Going to Jail for Being in Debt

Everyone I have spoken with all this week has brought up the front page story in last Sunday’s Star Tribune about going to jail for debt. I’m glad that the newspaper is making people aware that this can happen. What you need to know about it, however, is that the procedure is rare and easy to avoid.

In Minnesota nobody is sent to jail for not paying a debt. You can wind up in jail, however, for not obeying a court order. A person who ignores a court order can be found in contempt of court, and the most common penalty for that is a little time – often just a few hours – behind bars. The kind of court order that’s usually involved is one that requires the debtor to respond to a request for information about his or her assets.

When you get sued for a debt in Minnesota, typically a judgment is entered. A judgment is a fancy piece of paper that says you owe the money. After getting a judgment, a creditor has a right to inquire into what assets the debtor has out of which the debt can be paid. Usually this inquiry takes place in the form of written questions or a demand for documents. Typically the debtor will ignore this – for one thing you probably need a lawyer to even figure out what it is. So when there’s no response, the creditor will bring a motion requiring a response. The creditor has a right to a response, so the judge will always order the debtor to respond.

Then the creditor serves the debtor with the court order. By now the debtor has received a large number of legal documents, and this one tends to look the same and just as incomprehensible as the others. The order should be served in person, and a good process server will make a point of showing the debtor that there is a judge’s signature on the document. Of course, a lot of the process servers aren’t so good.

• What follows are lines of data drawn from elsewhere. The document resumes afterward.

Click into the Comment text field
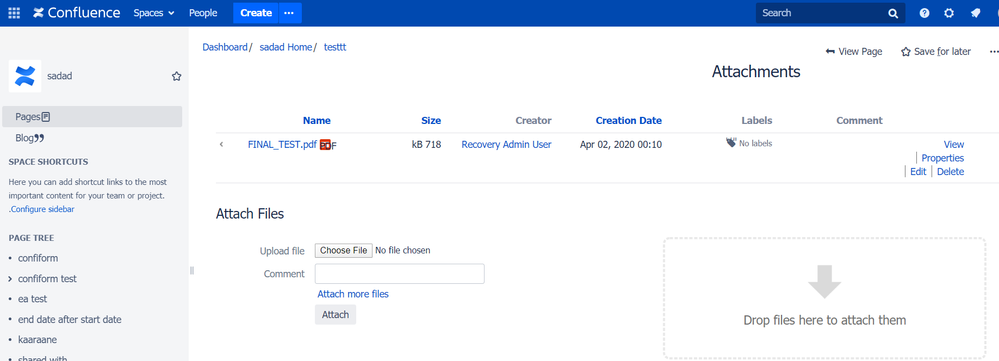The image size is (999, 361). (x=399, y=274)
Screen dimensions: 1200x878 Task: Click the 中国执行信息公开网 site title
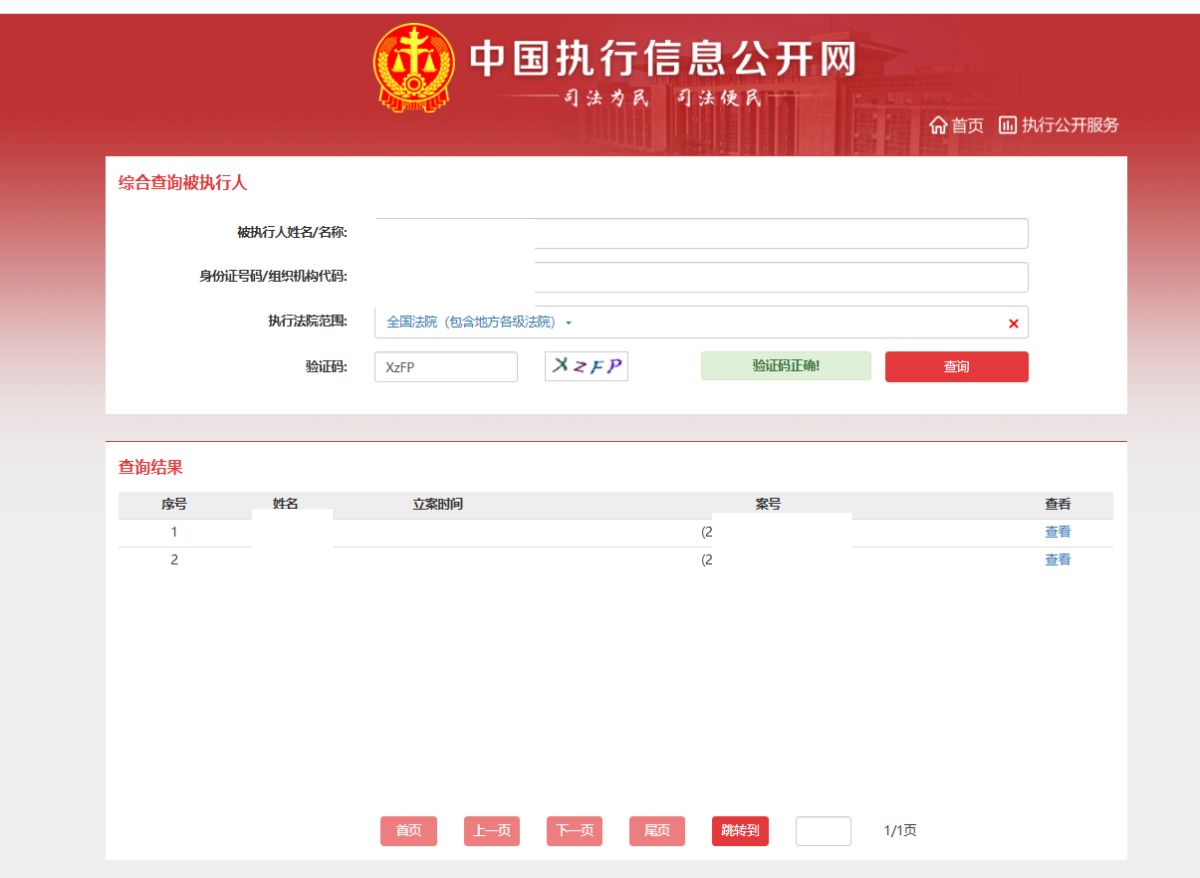tap(663, 60)
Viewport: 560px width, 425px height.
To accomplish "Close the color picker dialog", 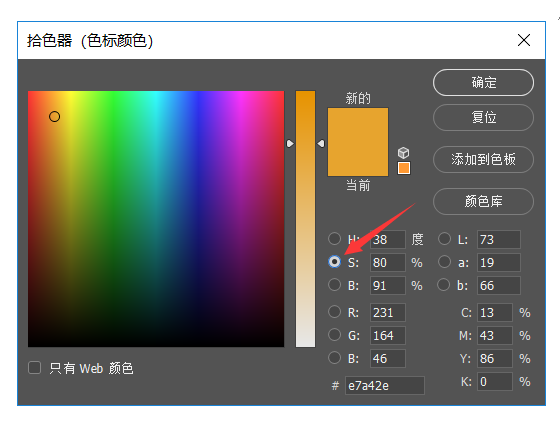I will [x=524, y=40].
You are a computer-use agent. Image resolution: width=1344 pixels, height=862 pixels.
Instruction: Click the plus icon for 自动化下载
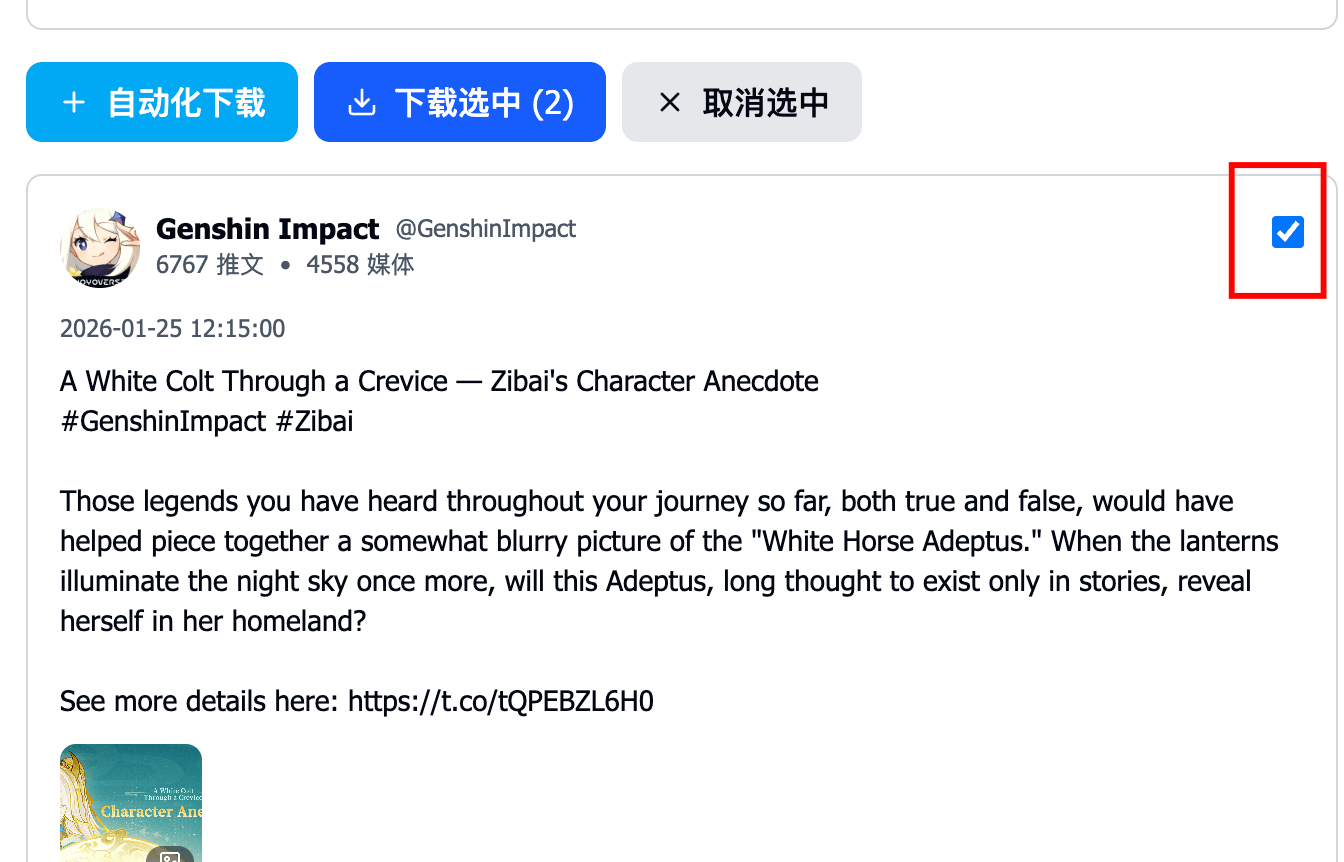73,102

When the debtor ignores the court order, the creditor is in a position to make a motion that the debtor be found in contempt. Another order is served, this one requiring the debtor to show up for the contempt motion hearing. If the debtor fails to show up for that, an arrest order can be issued.

Usually the judge will just have you held for a few hours. Sometimes in an extreme case that can become a few days, perhaps even a few weeks. One way to get a person in such circumstances released is to file a bankruptcy. The automatic stay from the bankruptcy court is usually all it takes to invalidate the legal process that is holding the person in jail. If one brings the receipt for the bankruptcy court filing fee to the judge who has ordered a person to jail, most judges will immediately order that the person be released. Since child support and spousal maintenance are not discharged in bankruptcy, I’m not sure this would work if the contempt of court involved nonpayment of child support or maintenance.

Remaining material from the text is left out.